- **TEXT SHOWN**:
Overall, eliminating some responsibilities from my life would be the easier solution. This would involve working less or quitting school, which I would happily do for the sake of my well-being. The difficult issue regarding GAD pertains to its affect on relationships and the ability to enjoy life. My husband wouldn’t have the partner he does currently, and would need to shoulder greater responsibilities. Everybody would also have to accommodate my GAD symptoms.   Most importantly, I would be trapped inside a mind filled with anxiety while living a life defined by worry.

Raising a Child with GAD

The final question posed in this assignment is how different it might be to parent a child with GAD. As a parent to a child with a congenital heart defect, I have some insights worth mentioning. My oldest son has a congenital heart defect (CHD) called pulmonary atresia. Individuals with heart defects have what can be thought of as a “hidden disability” (CITE). While not readily visible upon initial inspection, the influences of a heart defect do require special consideration. In addition to the obvious physical limitations, there are also less obvious concerns. Social delays in males with CHD result from an inability to participate in sports, alongside prolonged stays in the hospital (Berant, et al, 2001; Horner, et la, 2000). Emotional developmental delays result from the parent-child relationship that occurs when a child is faced with a serious life-threatening illness (Berant, et al, 2001; Horner, et la, 2000).  The most difficult thing about the experience, isn’t just the heightened anxiety and worry, but also the judgment from others (Berant, et al, 2001; Horner, et la, 2000). It requires time to recover from such a trauma, and your relationship with the child is changed. Children with CHD spend a significant time fighting for their life, and don’t have the same opportunities to engage in the normal childhood developmental process. Nonetheless, people may not realize this and simply notice deviations in a child’s level of emotional regulation that are generally expected at a certain age. The hardest part is the idea of wanting to support your child by giving what they need developmentally, in a world that judges them for unpalatable behavior.   While this issue, doesn’t compare to parents of children with a serious mental health issue, this experience has enabled me to develop greater understanding and compassion.

- **RECORD EXTRACTS**:

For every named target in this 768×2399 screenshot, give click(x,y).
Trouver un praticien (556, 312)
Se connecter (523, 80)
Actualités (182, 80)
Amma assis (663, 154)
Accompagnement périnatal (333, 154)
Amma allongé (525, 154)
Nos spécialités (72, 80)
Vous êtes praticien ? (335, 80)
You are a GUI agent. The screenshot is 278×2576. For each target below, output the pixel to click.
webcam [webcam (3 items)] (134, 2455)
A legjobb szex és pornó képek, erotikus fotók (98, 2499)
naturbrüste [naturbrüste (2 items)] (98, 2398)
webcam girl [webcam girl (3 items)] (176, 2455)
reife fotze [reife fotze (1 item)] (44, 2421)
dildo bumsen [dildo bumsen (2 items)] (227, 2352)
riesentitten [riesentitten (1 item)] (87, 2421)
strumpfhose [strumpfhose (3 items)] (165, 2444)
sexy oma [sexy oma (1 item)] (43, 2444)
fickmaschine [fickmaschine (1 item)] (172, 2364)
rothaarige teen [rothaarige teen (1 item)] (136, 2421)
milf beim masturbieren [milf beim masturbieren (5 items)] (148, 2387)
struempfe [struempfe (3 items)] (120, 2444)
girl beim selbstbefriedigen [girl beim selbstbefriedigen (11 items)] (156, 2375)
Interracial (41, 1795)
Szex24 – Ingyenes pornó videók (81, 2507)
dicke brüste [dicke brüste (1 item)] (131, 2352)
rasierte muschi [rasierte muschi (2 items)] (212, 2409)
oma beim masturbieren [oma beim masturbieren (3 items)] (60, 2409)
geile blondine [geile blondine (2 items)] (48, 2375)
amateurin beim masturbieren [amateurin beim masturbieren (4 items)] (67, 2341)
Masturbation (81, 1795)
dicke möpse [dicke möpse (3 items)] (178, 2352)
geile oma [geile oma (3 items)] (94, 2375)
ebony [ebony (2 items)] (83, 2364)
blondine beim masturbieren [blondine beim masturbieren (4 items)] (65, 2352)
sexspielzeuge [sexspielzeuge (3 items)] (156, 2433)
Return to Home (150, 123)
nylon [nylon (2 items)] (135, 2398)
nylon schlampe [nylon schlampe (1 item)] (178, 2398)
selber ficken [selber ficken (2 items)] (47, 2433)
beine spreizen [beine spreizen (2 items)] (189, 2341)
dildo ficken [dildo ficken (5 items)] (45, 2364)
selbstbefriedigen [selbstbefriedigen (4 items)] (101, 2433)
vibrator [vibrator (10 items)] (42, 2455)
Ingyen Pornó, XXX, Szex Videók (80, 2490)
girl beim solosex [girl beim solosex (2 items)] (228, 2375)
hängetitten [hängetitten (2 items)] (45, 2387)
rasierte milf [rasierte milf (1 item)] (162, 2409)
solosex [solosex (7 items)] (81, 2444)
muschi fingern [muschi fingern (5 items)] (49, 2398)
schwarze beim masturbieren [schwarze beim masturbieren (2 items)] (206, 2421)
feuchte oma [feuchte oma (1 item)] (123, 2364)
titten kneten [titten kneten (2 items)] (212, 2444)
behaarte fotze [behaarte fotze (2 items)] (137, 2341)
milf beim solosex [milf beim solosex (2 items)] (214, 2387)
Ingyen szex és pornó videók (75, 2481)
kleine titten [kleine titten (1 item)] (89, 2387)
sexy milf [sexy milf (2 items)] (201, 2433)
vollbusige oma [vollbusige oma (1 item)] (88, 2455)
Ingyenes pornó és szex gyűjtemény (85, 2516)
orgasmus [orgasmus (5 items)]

- **EXERCISE DIRECTIONS**: Reproduce the full passage above on living with GAD and parenting a child with a heart defect, word for word.

- **ANSWER BOX**:
Overall, eliminating some responsibilities from my life would be the easier solution. This would involve working less or quitting school, which I would happily do for the sake of my well-being. The difficult issue regarding GAD pertains to its affect on relationships and the ability to enjoy life. My husband wouldn’t have the partner he does currently, and would need to shoulder greater responsibilities. Everybody would also have to accommodate my GAD symptoms.   Most importantly, I would be trapped inside a mind filled with anxiety while living a life defined by worry.

Raising a Child with GAD

The final question posed in this assignment is how different it might be to parent a child with GAD. As a parent to a child with a congenital heart defect, I have some insights worth mentioning. My oldest son has a congenital heart defect (CHD) called pulmonary atresia. Individuals with heart defects have what can be thought of as a “hidden disability” (CITE). While not readily visible upon initial inspection, the influences of a heart defect do require special consideration. In addition to the obvious physical limitations, there are also less obvious concerns. Social delays in males with CHD result from an inability to participate in sports, alongside prolonged stays in the hospital (Berant, et al, 2001; Horner, et la, 2000). Emotional developmental delays result from the parent-child relationship that occurs when a child is faced with a serious life-threatening illness (Berant, et al, 2001; Horner, et la, 2000).  The most difficult thing about the experience, isn’t just the heightened anxiety and worry, but also the judgment from others (Berant, et al, 2001; Horner, et la, 2000). It requires time to recover from such a trauma, and your relationship with the child is changed. Children with CHD spend a significant time fighting for their life, and don’t have the same opportunities to engage in the normal childhood developmental process. Nonetheless, people may not realize this and simply notice deviations in a child’s level of emotional regulation that are generally expected at a certain age. The hardest part is the idea of wanting to support your child by giving what they need developmentally, in a world that judges them for unpalatable behavior.   While this issue, doesn’t compare to parents of children with a serious mental health issue, this experience has enabled me to develop greater understanding and compassion.